April 18, 2008 | This whole week, I haven't really felt right. I've been lacking something, some umph, maybe.

I finally pinpointed the problem -- my lack of beard.

Last Sunday night I decided to rid my face of the beard, and I lived this week in a state of clean shavenness -- something I hadn't done in over six months. It was a terrible decision.

Maybe it's the guilt that welled up in me as I watched all the tiny red stubble softly land in the sink, detached and alone, without a home on my face. Or it could be a carryover of the unsettled feeling in my stomach as I rinsed all the stubble that once made up my beard down the drain, a single tear accompanying my beard to the depths of the Logan sewer system.

The whole week I've been living with the sad truth that I knowingly abandoned my beard. I turned my back on it. I sent it down the drain like I was Moses' mother, hoping someone would pick it out of the reeds and raise it to it's full, bushy potential.

Many nights have I lay awake, battling some form of separation anxiety -- and not even having a beard to stroke to calm me down.

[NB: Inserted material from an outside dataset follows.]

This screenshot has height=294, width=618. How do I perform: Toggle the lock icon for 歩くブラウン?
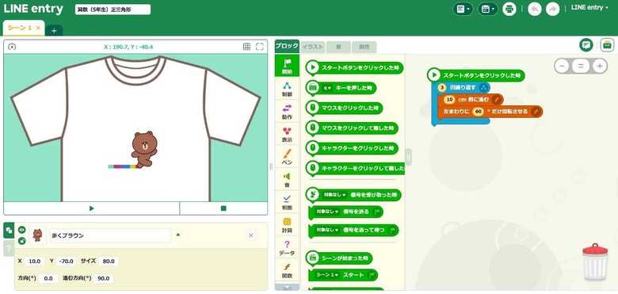pyautogui.click(x=22, y=240)
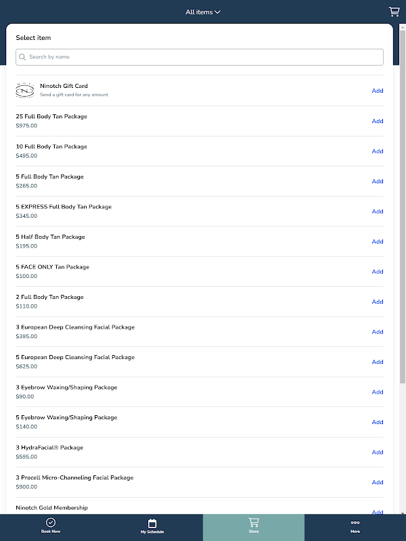
Task: Open My Schedule calendar icon
Action: coord(152,523)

The lack of a beard made me feel weak, like Sampson without his hair -- like Bonds without his HGH. I had less confidence, and less of a longing to conquer the apartments around mine with brute force and comically large battle axes.

Without the beard, I saw my face for what it was: Weird-looking at best, especially my chin. That thing is much more awful than I ever remember it being. All these wrinkles and an ass-shape that only Bruce Campbell can pull off. It's bad.

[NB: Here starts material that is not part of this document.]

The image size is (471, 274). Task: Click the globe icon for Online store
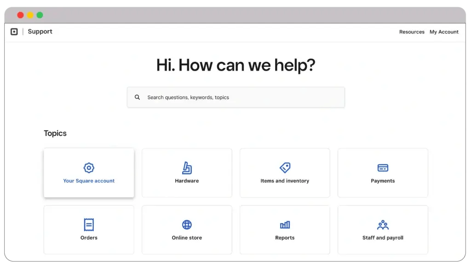pos(187,224)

With the chin, I knew my plan for removing my furry face scarf was undermined from the very beginning. You see, I shaved the beard to see if it would make a difference in my love life -- as a sacrificial offering to the great god of sexual precipitation to bring rain to my drought-ridden coital landscape. It didn't work. The gods are fickle.

I know what you're saying, "Just grow a new beard, dumb ass."

To be honest, it hurts a little bit that you had to stoop to name calling, and I'm the only one allowed to swear in this space, so please watch your language next time. And you're wrong. WRONG. What most clean-shaven people -- this included females not currently working as bearded ladies -- don't understand is that each beard is it's own living thing and has it's own unique characteristics, personality, if you will. Every beard I grow is like a child that presents different challenges, successes, failures. So, you can never get that particular beard back -- it's gone forever. The areas of patchiness, the weak, wispy mustache, the ability to get bushy along the chin line and nowhere else ...

Sorry, you'll have to excuse me for a second while I gather myself.

For now, I need to focus on the positives of a new beard -- the one I'm growing as fast as I can to cover up my ass-with-cellulite chin. I can look forward to seeing it mature from a sandpaper roughness to a softer, more strokeable length. To see it fill in and turn most of the bottom half of my face a red-orange color. Until it finally reaches maturity, and starts scaring off little children, old women and protective mothers.

I can only hope that by shaving the last beard, the new one will come back more brilliant, full and unabashedly macho.

The other thing most people don't realize about beards is they're kind of like a model for Darwinist thought -- only the strongest survive. With each shave, those parts of the beard that are too weak to come back are replaced with more vibrant, viral, iron-like parts, until eventually, all the parts of the beard are so strong they can protect your face from sandstorms, lightning, errant fists or can act as a blast shield if you somehow find yourself in a "Star Wars" movie.

I'm just waiting for the day my beard also adapts past the point of being shaved -- with the strength and superior intelligence the survival of the fittest facial hair model fosters -- and wages war against my razor, doing what any superpower does, launch a preemptive attack against its perceived enemies.

I just hope my beard never turns on me.